Authors: Ralph Kern
As I did, the shuttle started to shake. I looked over at Sihota. “Don’t worry about the yaw; I’ll take care of it. You just leave the peddles beneath your feet alone.”
I nodded and pushed the stick forward and felt my stomach begin to rise into my chest. I felt that sickening feeling I got on a roller coaster or in free fall. For some reason, it was easier when you controlled it yourself. We started to race toward the ground, and I hauled back on the stick in a reflex response. I could feel myself being pressed back into my seat, and the dark, starry sky filled the view in front of me.
“Easy does it. We don’t want to go back into orbit. Start taking us in lower again. Let’s head toward that ice sheet over there.” Sihota pointed at a white expanse to our right.
Nosing us over toward the sparkling sheet, I pushed the throttle wide open and raced toward it.
“That’s it. Take us lower. I’ve set a minimum safe altitude, so don’t worry; you can’t crash us. The lander will automatically level out when it gets to five hundred meters and not let you go below that.”
I took us lower and lower, the grey rock turning to blue-tinged ice sheets below us. I could see why Twilight Garden was considered one of the beauty spots in explored space. The crystalline mountains and valleys were pure ice rather than the snowy expanses of the Earth’s poles. Some of the glaciers were even somewhat transparent, revealing dark masses of mountains beneath them.
“You know, once this might have been habitable for humans with a little terraforming,” Sihota said quietly as we swept into a valley. I pulled back on the throttle, slowing us down so we could take in the vista. I was getting into it now. We weaved through a valley, sparkling mountains passing us on both sides. “But it was never meant to be. Sirius B was doomed from the moment it was born. In its death throes, it swelled up into a red giant and melted all the ice here into huge seas that refroze when the sun shrank. This is what we’re left with.”
“So”—I gestured out of the cockpit at the mountains before quickly gripping the stick again. I was still nervous about crashing us, despite the fact that it was apparently impossible—“how did the seas become mountains?”
“I don’t know. I’m guessing they are subject to the same geological process as simple rock. Remember, all this happened a hundred million years ago,” he said before sighing. “The greatest regret of my life is not qualifying to crew on an explorer ship. To see these sorts of things for the first time…I find it sad that my first journey out of Sol is hunting down a fugitive.”

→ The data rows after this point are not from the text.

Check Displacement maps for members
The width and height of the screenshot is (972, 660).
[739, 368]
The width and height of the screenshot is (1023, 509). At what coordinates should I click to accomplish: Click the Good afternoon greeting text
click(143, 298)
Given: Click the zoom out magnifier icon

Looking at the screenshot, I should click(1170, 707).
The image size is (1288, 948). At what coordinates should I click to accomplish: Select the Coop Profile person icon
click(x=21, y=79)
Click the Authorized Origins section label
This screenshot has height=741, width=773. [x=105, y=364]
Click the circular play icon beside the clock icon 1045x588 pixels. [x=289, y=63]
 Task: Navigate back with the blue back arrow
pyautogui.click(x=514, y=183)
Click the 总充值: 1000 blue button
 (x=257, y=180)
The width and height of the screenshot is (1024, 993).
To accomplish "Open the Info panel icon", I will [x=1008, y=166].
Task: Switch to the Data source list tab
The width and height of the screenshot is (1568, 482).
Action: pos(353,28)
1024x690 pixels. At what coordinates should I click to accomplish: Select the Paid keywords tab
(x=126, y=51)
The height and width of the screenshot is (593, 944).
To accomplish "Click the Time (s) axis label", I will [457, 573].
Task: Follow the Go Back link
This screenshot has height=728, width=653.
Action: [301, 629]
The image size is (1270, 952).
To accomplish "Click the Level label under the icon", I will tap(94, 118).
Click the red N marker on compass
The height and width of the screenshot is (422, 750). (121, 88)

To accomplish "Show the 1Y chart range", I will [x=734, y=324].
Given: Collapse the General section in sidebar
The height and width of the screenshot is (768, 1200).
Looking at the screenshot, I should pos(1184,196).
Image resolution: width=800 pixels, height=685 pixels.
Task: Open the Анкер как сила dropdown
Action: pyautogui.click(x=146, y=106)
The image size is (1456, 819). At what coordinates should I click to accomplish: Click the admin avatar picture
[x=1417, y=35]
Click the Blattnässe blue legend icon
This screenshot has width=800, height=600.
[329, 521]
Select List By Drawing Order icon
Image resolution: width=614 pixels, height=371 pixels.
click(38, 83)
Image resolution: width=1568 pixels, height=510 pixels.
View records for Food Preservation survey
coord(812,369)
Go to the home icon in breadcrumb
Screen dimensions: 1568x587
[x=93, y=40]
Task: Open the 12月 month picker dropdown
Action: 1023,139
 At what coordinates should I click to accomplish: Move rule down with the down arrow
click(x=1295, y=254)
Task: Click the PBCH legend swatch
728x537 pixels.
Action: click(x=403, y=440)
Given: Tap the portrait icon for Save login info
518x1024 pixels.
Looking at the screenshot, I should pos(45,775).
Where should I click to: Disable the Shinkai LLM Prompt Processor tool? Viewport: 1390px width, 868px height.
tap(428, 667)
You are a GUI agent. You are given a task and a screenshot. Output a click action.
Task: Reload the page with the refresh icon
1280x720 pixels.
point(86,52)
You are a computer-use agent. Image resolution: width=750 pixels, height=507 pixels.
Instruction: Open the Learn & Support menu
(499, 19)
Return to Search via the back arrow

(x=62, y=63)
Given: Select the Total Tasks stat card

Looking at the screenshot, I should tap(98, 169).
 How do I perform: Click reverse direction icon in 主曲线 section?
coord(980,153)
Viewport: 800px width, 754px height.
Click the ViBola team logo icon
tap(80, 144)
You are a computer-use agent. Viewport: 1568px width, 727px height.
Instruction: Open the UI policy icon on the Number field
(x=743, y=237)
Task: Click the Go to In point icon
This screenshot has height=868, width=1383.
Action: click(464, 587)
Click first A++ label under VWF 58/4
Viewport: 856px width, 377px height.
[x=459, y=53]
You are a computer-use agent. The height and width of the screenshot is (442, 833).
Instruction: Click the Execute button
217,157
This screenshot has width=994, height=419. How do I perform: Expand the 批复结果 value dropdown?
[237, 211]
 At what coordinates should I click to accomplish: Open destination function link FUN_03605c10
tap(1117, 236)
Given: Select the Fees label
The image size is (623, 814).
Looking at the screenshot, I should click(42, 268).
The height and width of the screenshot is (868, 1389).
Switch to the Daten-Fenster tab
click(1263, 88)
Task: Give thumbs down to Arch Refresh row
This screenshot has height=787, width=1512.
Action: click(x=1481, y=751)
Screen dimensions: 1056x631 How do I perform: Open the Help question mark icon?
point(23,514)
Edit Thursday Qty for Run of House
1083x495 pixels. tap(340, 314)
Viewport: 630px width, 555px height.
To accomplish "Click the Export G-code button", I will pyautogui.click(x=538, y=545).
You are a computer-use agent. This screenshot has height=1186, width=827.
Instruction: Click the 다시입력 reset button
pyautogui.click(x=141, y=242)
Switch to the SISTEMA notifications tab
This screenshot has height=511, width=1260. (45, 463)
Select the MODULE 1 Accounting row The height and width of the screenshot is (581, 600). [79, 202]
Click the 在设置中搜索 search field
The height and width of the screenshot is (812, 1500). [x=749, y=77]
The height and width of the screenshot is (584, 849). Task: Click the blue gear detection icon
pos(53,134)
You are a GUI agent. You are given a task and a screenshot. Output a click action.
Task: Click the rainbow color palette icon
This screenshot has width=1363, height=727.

“You and me both, but hey, at least we get to see it.”
Sihota smiled. “That we did.” He gave a wistful sigh as he looked across Twilight Garden, then said, “I suppose we had best get back to it. I have control.” He didn’t bother with the controls, just sat back and let his implants do the work. “Twilight Garden, we are coming in for our approach. ETA: fifteen minutes.”
He put the lander into a hard turn and opened the throttle. We raced over the glittering landscape, glaciers and mountains flashing by. Before long, a bright beam of light was visible lancing into the sky in the far distance.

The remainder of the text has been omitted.